The Reserve Bank of Australia (RBA) kept the official cash rate on hold at 1.5% today after its first board meeting of the year. RBA Governor Philip Lowe’s statement was largely unchanged from December last year, although there were some forecasts added for the future.
“The Bank's central forecast for the Australian economy is for GDP growth to pick up, to average a bit above 3% over the next couple of years,” Lowe said in his statement.
“Inflation is likely to remain low for some time, reflecting low growth in labour costs and strong competition in retailing. A gradual pick-up in inflation is, however, expected as the economy strengthens. The central forecast is for CPI inflation to be a bit above 2% in 2018.”
How did the decision impact the Australian dollar?
Despite much of the RBA’s statement remaining the same, the Australian dollar dropped following the RBA’s decision. At 11.20am (Sydney and Melbourne time) the Australian dollar was trading at 78.88 US cents, by 3.20pm it was trading at 78.48 US cents.
The RBA has indicated that a weaker Australian dollar would benefit the economy.
“On a trade-weighted basis, the Australian dollar remains within the range that it has been in over the past two years. An appreciating exchange rate would be expected to result in a slower pick-up in economic activity and inflation than currently forecast,” said Lowe.

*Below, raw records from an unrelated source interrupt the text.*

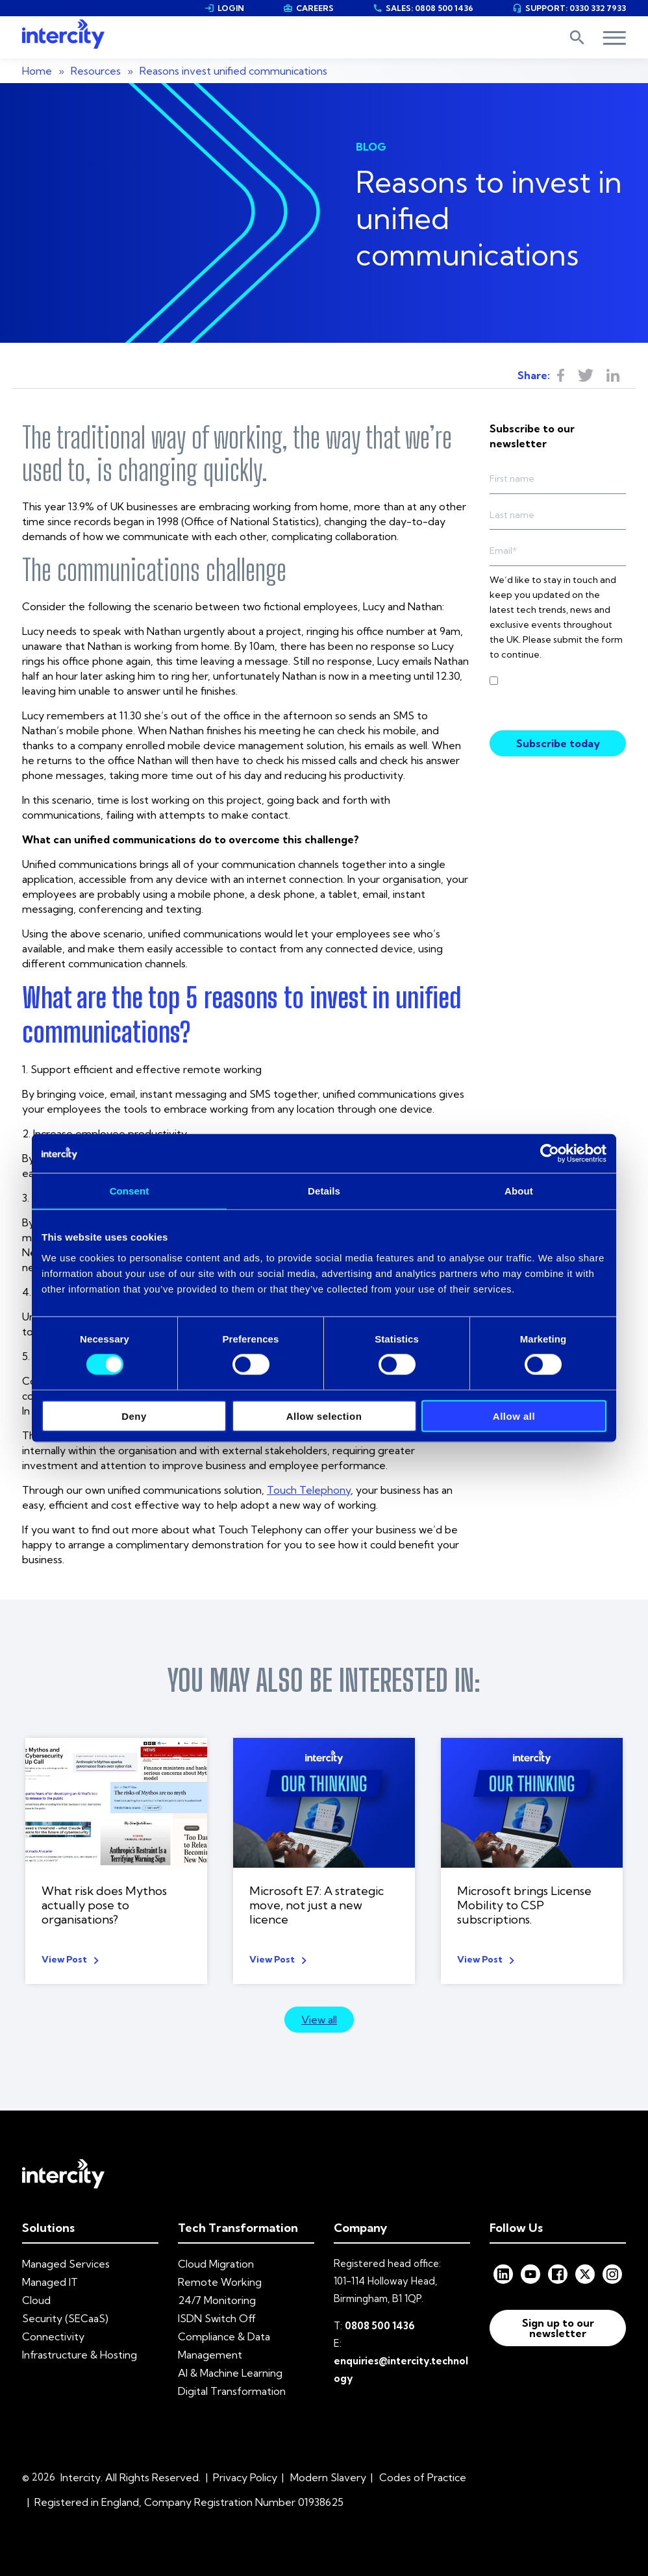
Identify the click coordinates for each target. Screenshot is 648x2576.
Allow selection (324, 1415)
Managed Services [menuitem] (66, 2263)
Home (37, 70)
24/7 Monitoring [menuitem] (217, 2300)
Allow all (514, 1415)
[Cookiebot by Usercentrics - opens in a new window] (549, 1153)
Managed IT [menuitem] (50, 2281)
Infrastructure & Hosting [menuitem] (79, 2354)
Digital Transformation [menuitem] (232, 2390)
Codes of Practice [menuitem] (422, 2477)
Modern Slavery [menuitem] (328, 2477)
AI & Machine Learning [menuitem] (230, 2372)
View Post (64, 1959)
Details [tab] (324, 1190)
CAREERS (308, 8)
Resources (96, 70)
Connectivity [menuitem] (53, 2336)
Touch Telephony (309, 1489)
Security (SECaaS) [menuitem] (65, 2318)
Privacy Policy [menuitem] (245, 2477)
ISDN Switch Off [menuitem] (217, 2318)
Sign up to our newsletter (558, 2328)
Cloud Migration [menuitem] (216, 2263)
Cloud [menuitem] (36, 2300)
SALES (423, 8)
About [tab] (519, 1190)
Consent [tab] (129, 1190)
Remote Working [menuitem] (220, 2281)
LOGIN (224, 8)
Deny (134, 1415)
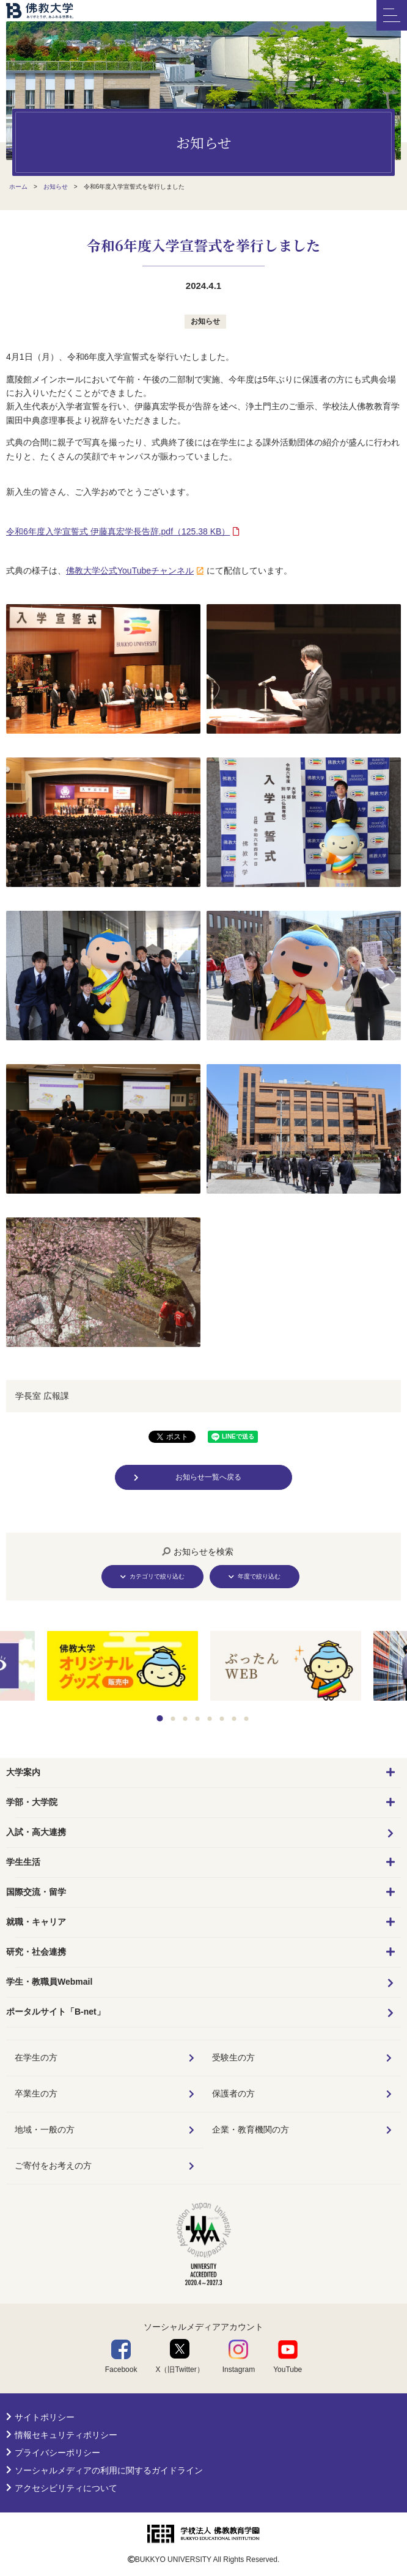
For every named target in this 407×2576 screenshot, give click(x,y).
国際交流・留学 (36, 1892)
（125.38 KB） (118, 531)
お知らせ (205, 321)
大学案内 (23, 1772)
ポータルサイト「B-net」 (55, 2011)
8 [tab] (246, 1719)
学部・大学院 (31, 1802)
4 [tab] (198, 1719)
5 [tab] (210, 1719)
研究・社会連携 (36, 1952)
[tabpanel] (285, 1667)
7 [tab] (234, 1719)
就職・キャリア (36, 1922)
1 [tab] (160, 1718)
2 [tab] (173, 1719)
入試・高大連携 (36, 1832)
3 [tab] (185, 1719)
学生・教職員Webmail (49, 1982)
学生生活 (23, 1862)
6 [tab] (222, 1719)
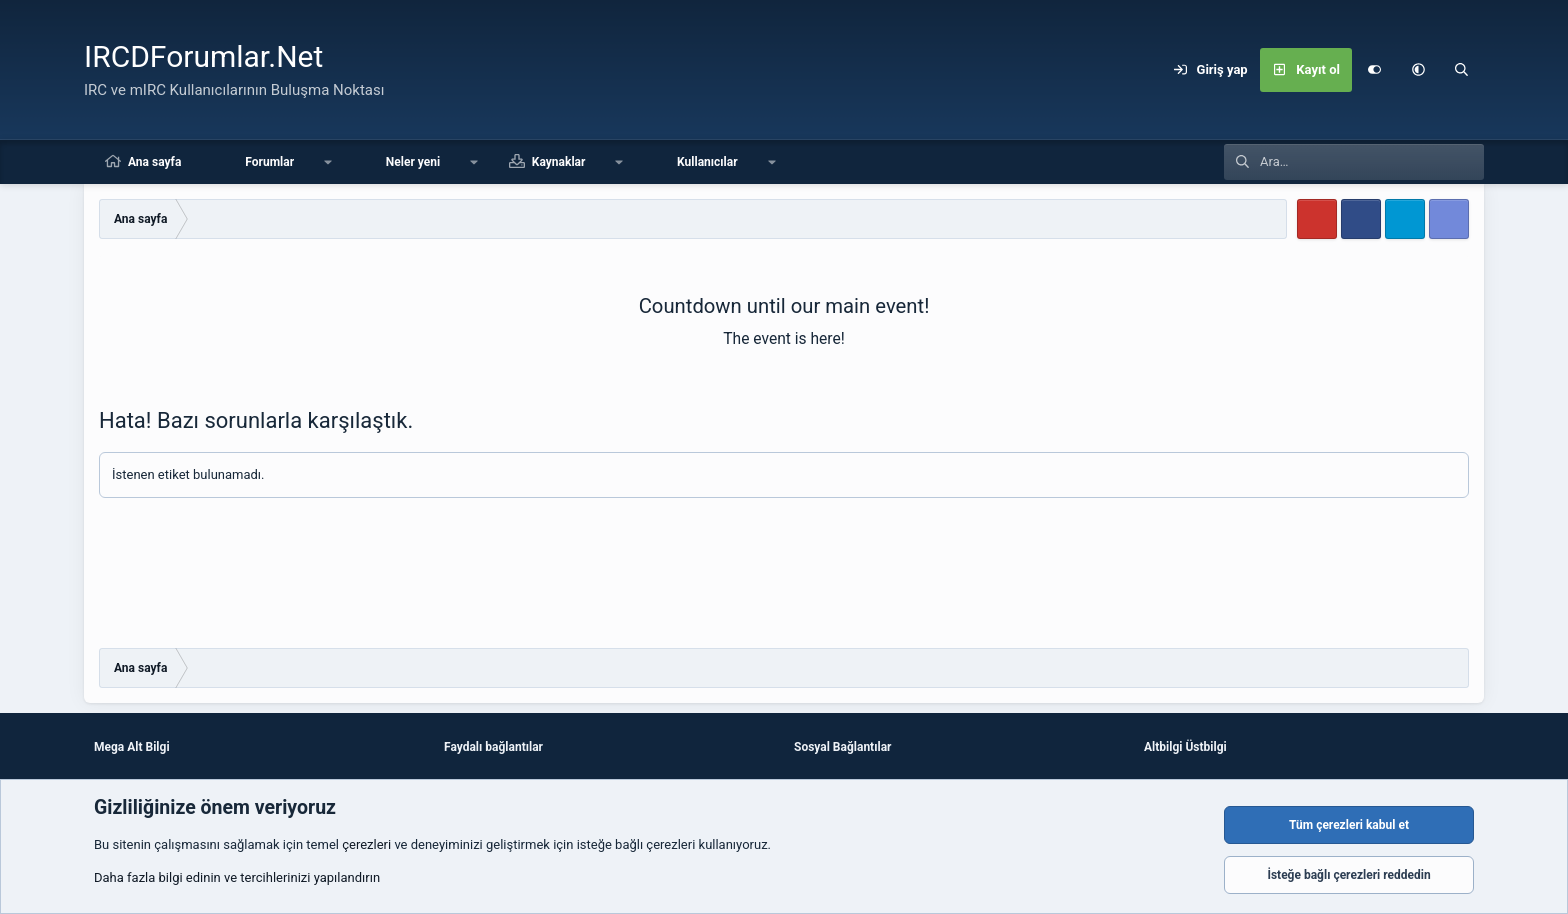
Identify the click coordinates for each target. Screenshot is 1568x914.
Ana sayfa (154, 162)
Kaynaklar (559, 162)
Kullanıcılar (707, 162)
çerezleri (366, 844)
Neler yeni (413, 162)
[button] (1418, 70)
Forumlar (269, 162)
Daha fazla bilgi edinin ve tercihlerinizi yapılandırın (237, 877)
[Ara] (1462, 70)
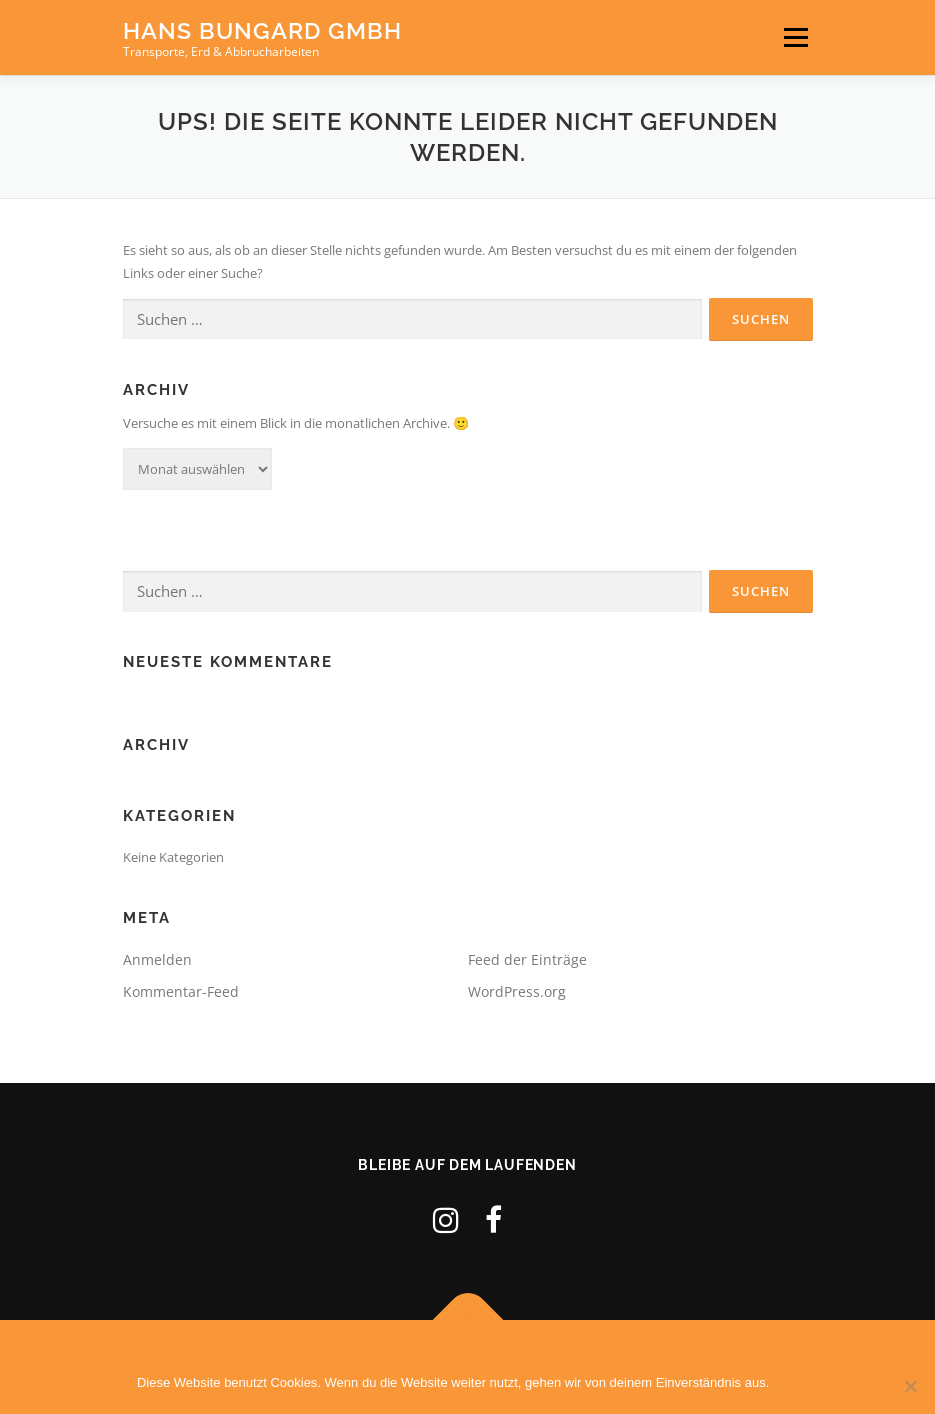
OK (788, 1382)
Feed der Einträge (527, 959)
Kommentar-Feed (181, 991)
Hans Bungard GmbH (262, 30)
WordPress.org (517, 991)
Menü (795, 37)
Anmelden (157, 959)
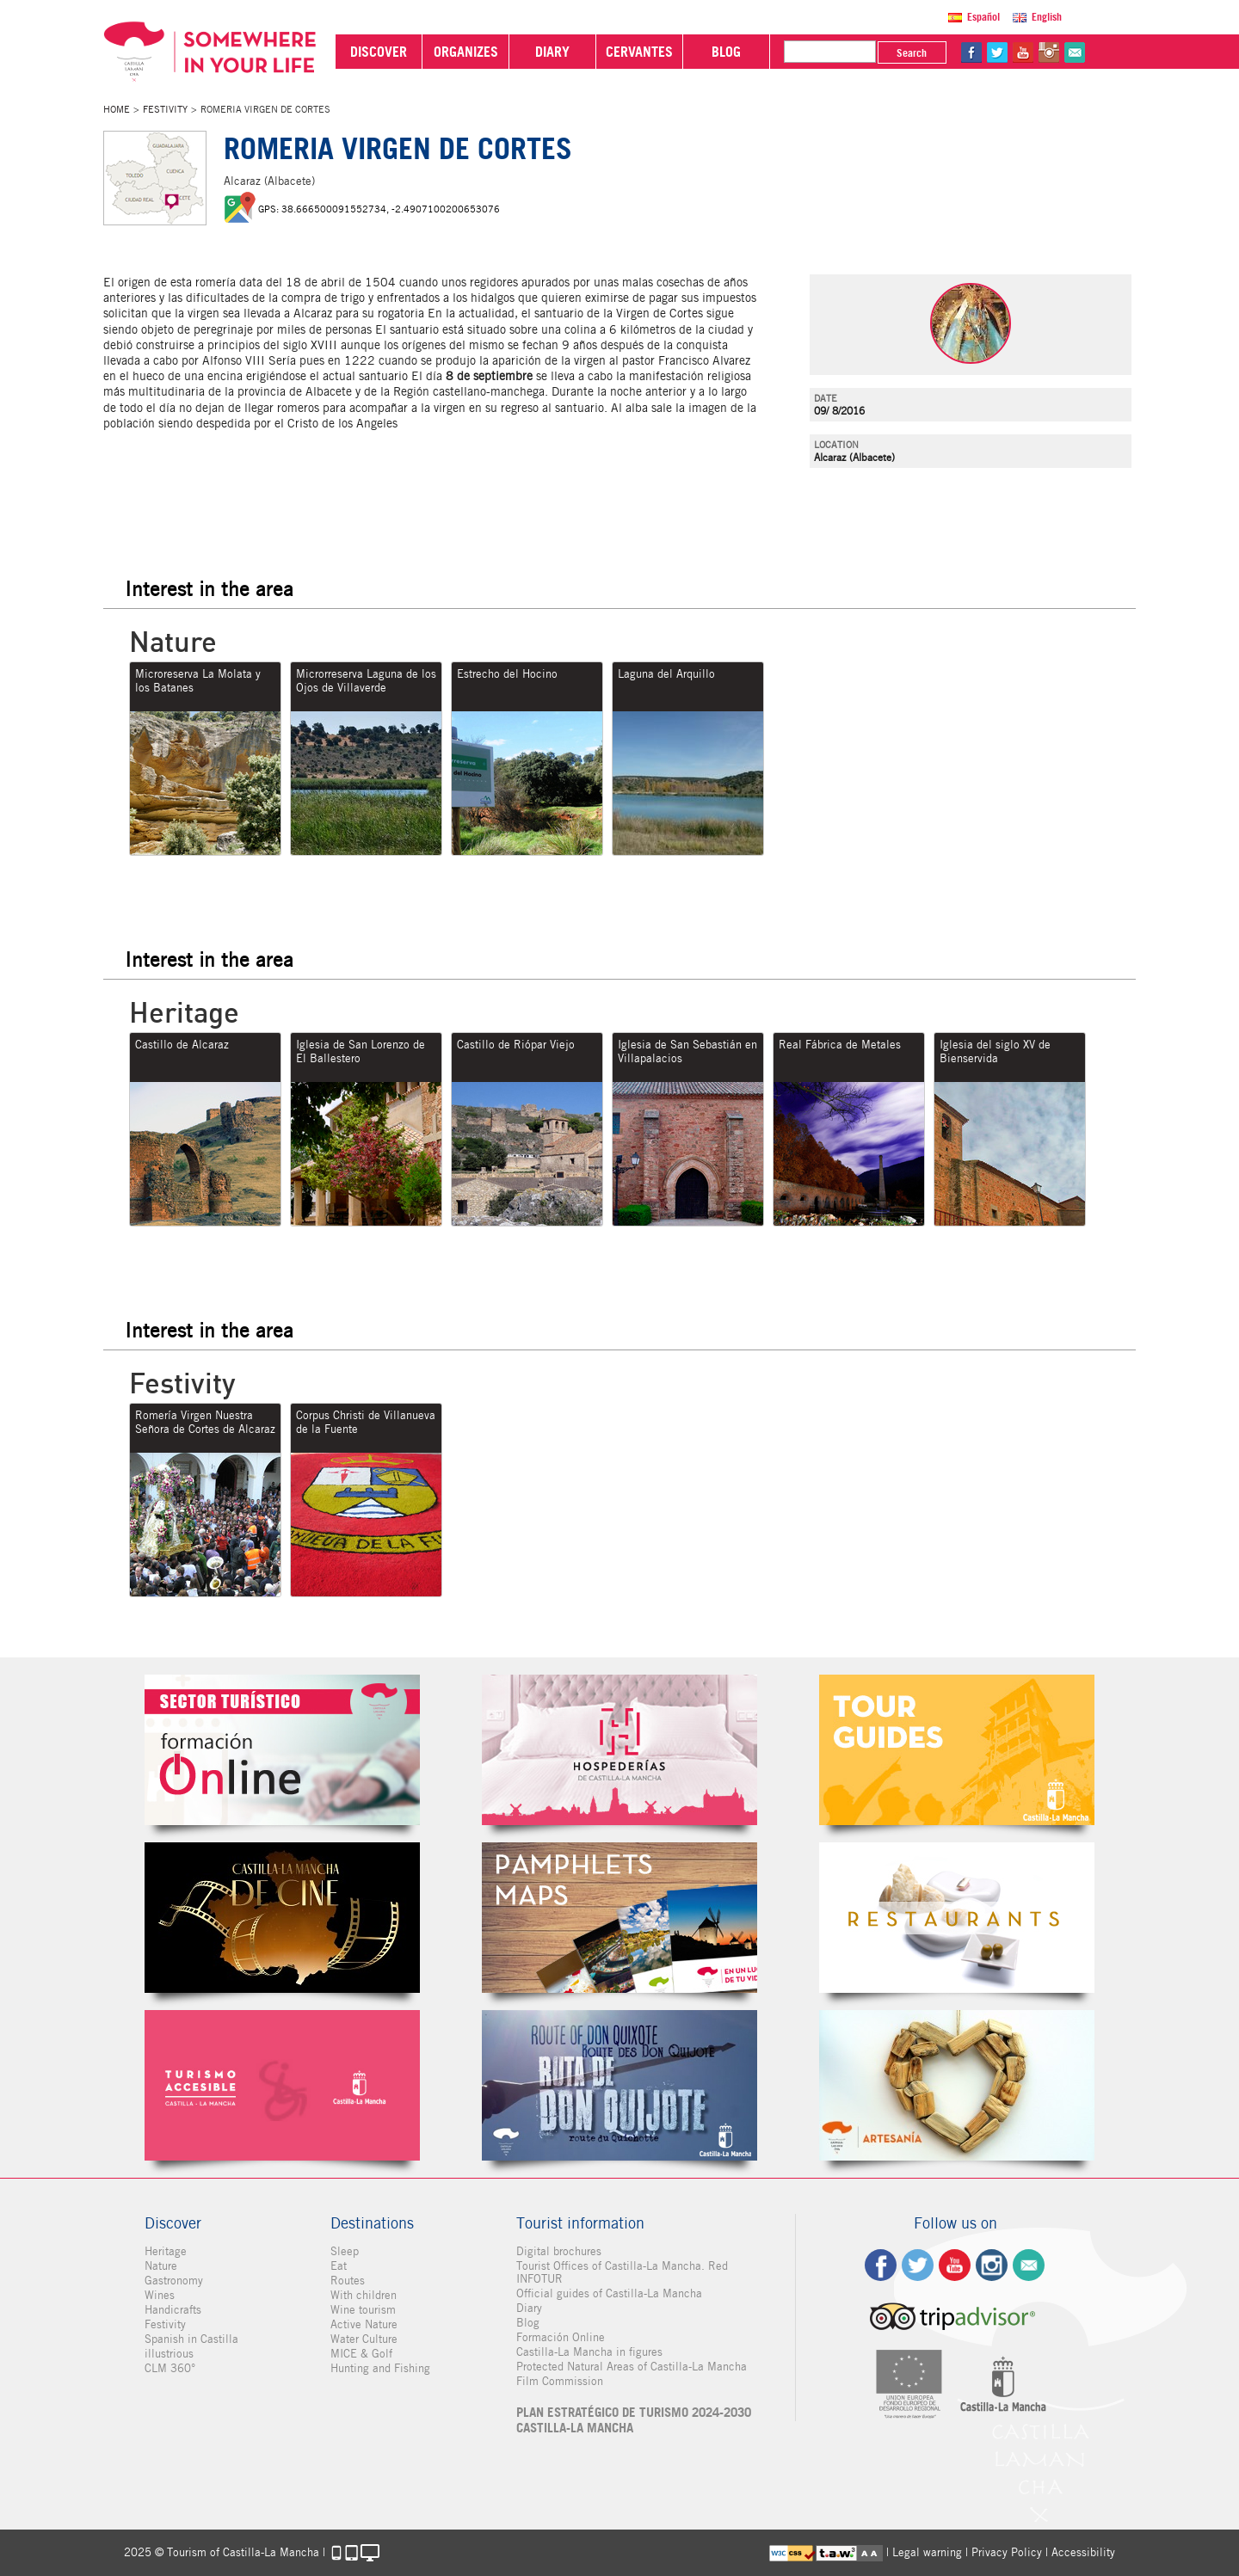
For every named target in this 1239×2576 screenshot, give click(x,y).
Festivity (165, 109)
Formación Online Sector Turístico (282, 1750)
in (1049, 52)
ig (992, 2265)
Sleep (344, 2251)
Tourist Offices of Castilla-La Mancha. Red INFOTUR (622, 2272)
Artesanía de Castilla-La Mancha (956, 2085)
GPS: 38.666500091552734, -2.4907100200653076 (379, 209)
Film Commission (559, 2381)
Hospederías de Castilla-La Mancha (619, 1750)
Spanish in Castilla (191, 2339)
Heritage (166, 2251)
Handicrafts (173, 2309)
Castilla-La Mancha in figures (589, 2351)
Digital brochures (558, 2251)
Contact (1029, 2265)
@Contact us (1074, 52)
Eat (338, 2265)
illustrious (169, 2353)
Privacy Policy (1006, 2552)
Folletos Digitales (619, 1917)
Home (116, 109)
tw (997, 52)
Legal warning (927, 2552)
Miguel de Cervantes (619, 2085)
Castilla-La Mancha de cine (282, 1917)
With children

What does this mean for the property market?
Property prices were part of the decision making process for the RBA in 2017, but concerns they may have had could be easing according to Tim Lawless, Head of Research at CoreLogic.
“With national dwelling values now drifting lower, the RBA can now focus more on economic trends outside of the housing market when contemplating monetary policy settings,” he said.
Lawless added that according to CoreLogic's data, "the heat has come out of the Australian housing market, with national dwelling values falling by 0.7% since peaking in September last year… we expect housing market demand to be supported by low mortgage rates and high rates of population growth, despite the easing in capital growth rates that have been most evident in Sydney and, to a lesser extent, Melbourne dwellings”.
The official cash rate has been at the historic low of 1.5% since rates were dropped by 25 basis points in August 2016.
CommSec Chief Economist Craig James said in a note: "The Reserve Bank remains positive but an extended period of stable rates is likely. The next move in rates is up, but not until later in 2018.”